Recently, a client asked Pivotal's Data Science team to help convert some aging T-SQL stored procedures used in their data processing pipeline into better code. The goals were to enable better scalability, improve its testability, and improve runtime performance. More specifically, our job was to:
The last point is particularly important. Our goal as an organization is always to transfer knowledge and skills to our clients so they can carry on writing great code after Pivotal departs. Over the course of a few weeks, we delivered results across all three of the objectives above. The graph below illustrates the performance improvements achieved as a result of the engagement. As we increased the scope of our code to cover more units, performance scaled constantly (yellow bars and dots) with O(1). This was a huge performance gain compared to the legacy codebase, which scaled exponentially with more units (green bars and blue dotted line).
How did we, the Pivotal Data Science team and our client pairs, achieve these results? We followed “A Seven Step Approach” for successful agile code development in processing pipelines for big data:
Here we cover each of the seven steps so you too can build scalable, resilient and dynamic data pipelines to support your big data applications.
Legacy data transformation business logic can exist at multiple levels in an application. Often these are written in-line or as parameterized queries within the application code itself. Sometimes they are hidden by an abstraction layer (e.g.
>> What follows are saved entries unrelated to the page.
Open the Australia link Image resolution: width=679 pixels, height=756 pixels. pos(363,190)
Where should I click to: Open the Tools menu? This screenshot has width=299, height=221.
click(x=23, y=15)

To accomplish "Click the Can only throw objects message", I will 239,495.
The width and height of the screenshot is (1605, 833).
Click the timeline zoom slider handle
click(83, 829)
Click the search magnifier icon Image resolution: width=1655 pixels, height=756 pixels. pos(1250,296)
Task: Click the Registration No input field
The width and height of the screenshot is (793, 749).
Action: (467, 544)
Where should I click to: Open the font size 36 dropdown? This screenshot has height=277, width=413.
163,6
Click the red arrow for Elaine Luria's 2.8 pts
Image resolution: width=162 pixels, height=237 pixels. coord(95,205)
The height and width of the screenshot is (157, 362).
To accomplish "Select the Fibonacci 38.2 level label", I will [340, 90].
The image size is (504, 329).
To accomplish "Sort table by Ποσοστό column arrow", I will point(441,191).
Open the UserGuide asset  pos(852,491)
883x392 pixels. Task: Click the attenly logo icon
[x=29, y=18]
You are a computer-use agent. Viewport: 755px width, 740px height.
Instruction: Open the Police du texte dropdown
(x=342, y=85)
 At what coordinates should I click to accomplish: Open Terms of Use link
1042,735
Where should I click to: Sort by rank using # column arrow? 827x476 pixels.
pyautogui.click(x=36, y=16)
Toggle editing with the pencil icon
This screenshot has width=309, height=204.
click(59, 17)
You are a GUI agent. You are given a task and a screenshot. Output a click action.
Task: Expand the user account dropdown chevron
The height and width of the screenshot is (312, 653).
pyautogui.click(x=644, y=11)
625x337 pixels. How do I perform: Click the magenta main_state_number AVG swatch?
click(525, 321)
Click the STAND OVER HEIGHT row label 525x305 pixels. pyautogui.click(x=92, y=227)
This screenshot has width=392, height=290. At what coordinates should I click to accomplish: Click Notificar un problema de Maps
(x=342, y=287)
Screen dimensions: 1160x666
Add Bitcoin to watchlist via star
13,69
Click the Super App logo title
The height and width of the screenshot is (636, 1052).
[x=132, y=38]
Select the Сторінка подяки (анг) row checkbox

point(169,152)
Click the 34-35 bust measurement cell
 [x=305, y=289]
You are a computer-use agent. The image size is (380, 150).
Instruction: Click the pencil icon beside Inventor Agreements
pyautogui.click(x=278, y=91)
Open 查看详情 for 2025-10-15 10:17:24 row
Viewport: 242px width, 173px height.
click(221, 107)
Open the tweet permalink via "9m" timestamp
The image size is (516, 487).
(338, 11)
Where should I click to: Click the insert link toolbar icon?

Object-relational Mapping aka ORM). In this case, we focused on code embedded in T-SQL stored procedures, a common approach when working with relational databases.
The procedural code lacks coding functionality, particularly in iterative constructs. The T-SQL code is written without tests which make it difficult to identify data errors in stored procedures. Such errors are not generated until runtime, making them hard to debug. To understand the SQL procedure better, we dissect each data modification step into a data flow diagram, which captures the underlying business logic. In simple words, it could look like Figure 2.
During this step, inbound/outbound interaction points (columns/rows within data tables), interaction and creation of temporary data tables, SQL-variables, and nested constructs are identified. This step may be irrelevant if documents containing a data dictionary, information about data transformations and corresponding domain logic is provided. Otherwise, (especially in scenarios where you only have access to SQL scripts), it is highly recommended to create data flow diagrams (like the one shown above) before moving to step 2.
To remove data redundancy and achieve data consistency and robustness, in Step 2 we define data structures to encapsulate data and the underlying business logic across multiple machines. Tables with thousands of attributes can disrupt normalized tabular designs. Create disjunctive simpler data frames that introduce modularity and reusability in Python and PySpark code (which is the parallel programming framework used for this lab). Several operations can be performed in parallel on multiple units of data or can be distributed across partitions on a Spark cluster, thus providing scalability.
Data flow diagrams created in the previous step can help identify complex data structures, which involve nested operations and iterative constructs (e.g. while loops). It is important to separate iterations or nested operations which involve the same sets of columns, as these can be captured in a different data structure. Such complexities can introduce undesirable insertion, deletion and updates as any new data and/or attributes are added. A rule of thumb for creating data structures for big data is to avoid small-size data inserts, updates and selective deletes operations associated with data structures. Wherever possible, an append-only operation is preferred to avoid modifications in data that may conflict with information across multiple nodes in a distributed system.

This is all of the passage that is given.